Failure to maintain the electrical wiring increases the risk of death or injury due to fire/smoke.
The deficiency impacted 6 of 6 smoke compartments. Building is licensed for 100 residents.
_______________
Review of 1999 NFPA 70, 400-7 and 400-8, HCFA Transmittal Notice 22-99, and Interpretative Guidelines for F 0323 Extension cords should not be used to take the place of adequate wiring in a facility. If extension cords are used, the cords should be properly secured and not be placed overhead, under carpets or rugs, or anywhere that the cord can cause trips, falls, or overheat. Extension cords should be connected to only one device to prevent overloading of the circuit. The cord itself should be of a size and type for the expected electrical load and made of material that will not fray or cut easily. Electrical cords including extension cords should have proper grounding if required and should not have any grounding devices removed or not used if required.
Power strips may not be used as a substitute for adequate electrical outlets in a facility. Power strips may be used for a computer, monitor, and printer. Power strips are not designed to be used with medical devices in patient care areas. Precautions needed if power strips are used include: installing internal ground fault and over-current protection devices; preventing cords from becoming tripping hazards; and using power strips that are adequate for the number and types of devices used.
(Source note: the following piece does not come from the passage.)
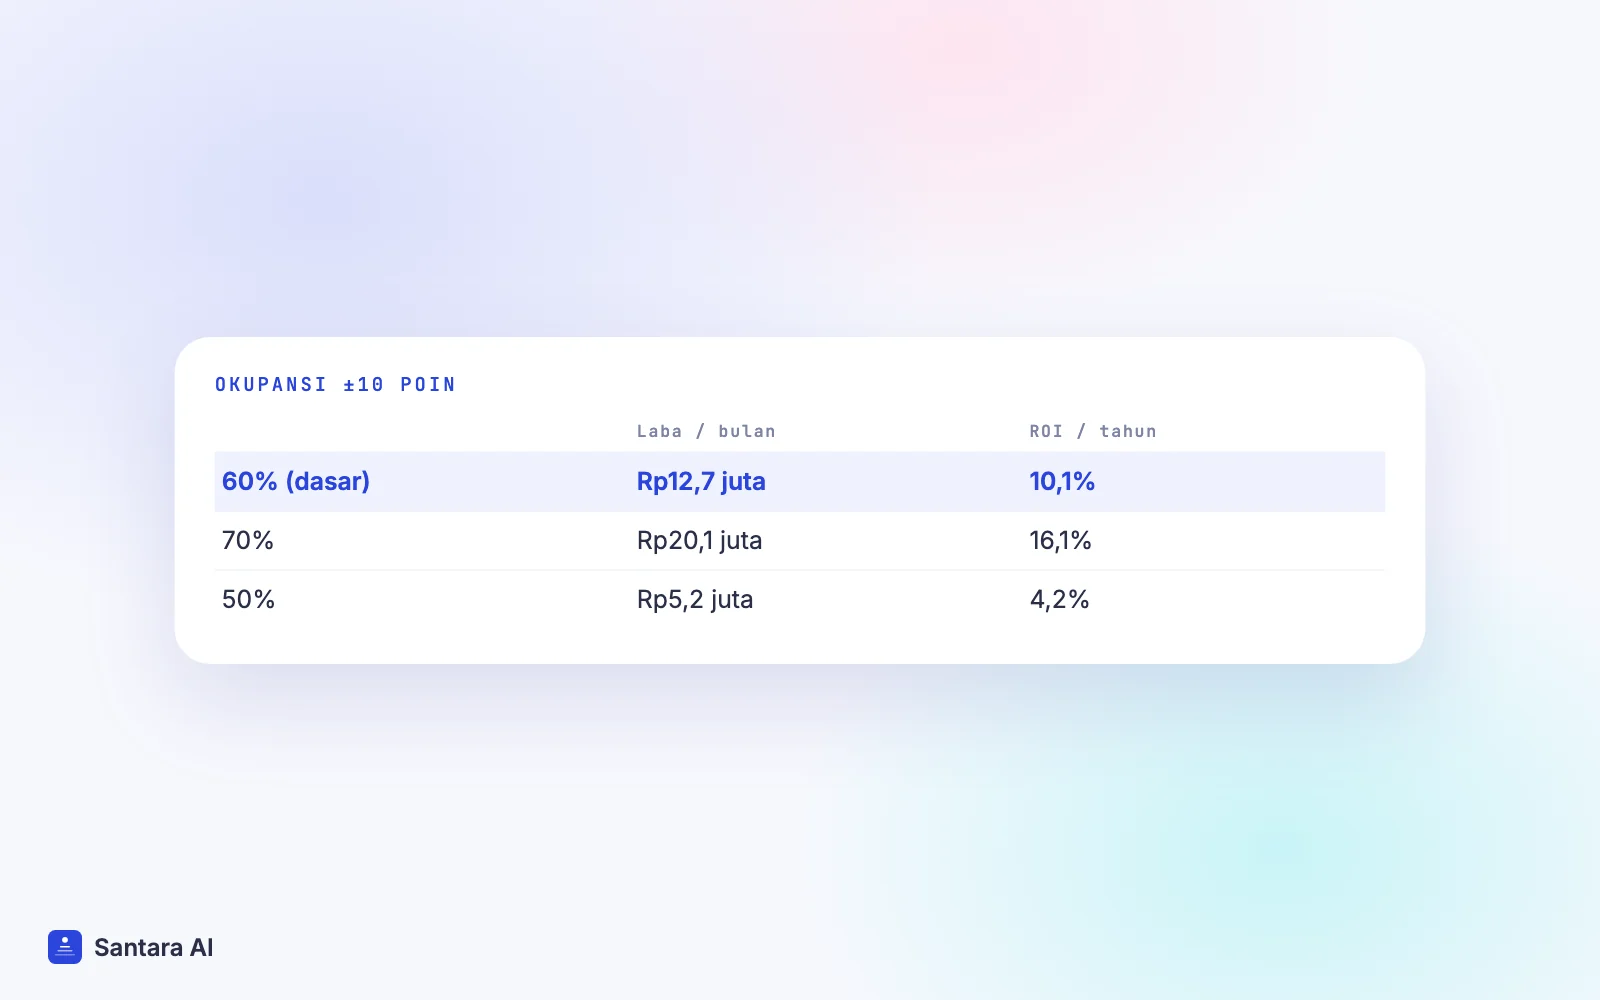Click the ROI / tahun column header
Screen dimensions: 1600x1000
pos(1093,431)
Overload on any circuit can potentially cause overheating and fire. The use of ground fault circuit interruption (GFCIs) may be required in locations near water sources to prevent electrocution of staff or residents.
Review of 1999 NFPA 70, 400-7 and 400-8, and HCFA Transmittal Notice 22-99 The 1984 edition of the National Electric Code restricts the use of extension cords to temporary short term uses. It is the policy of HCFA to prohibit non-circuit breaker protected extension cords in health care. The limited use of circuit breaker protected power strips is acceptable, provided the current is limited to 15 amps or less, and no major appliances such as air conditioners, refrigerators, or heating units are connected to the power strip.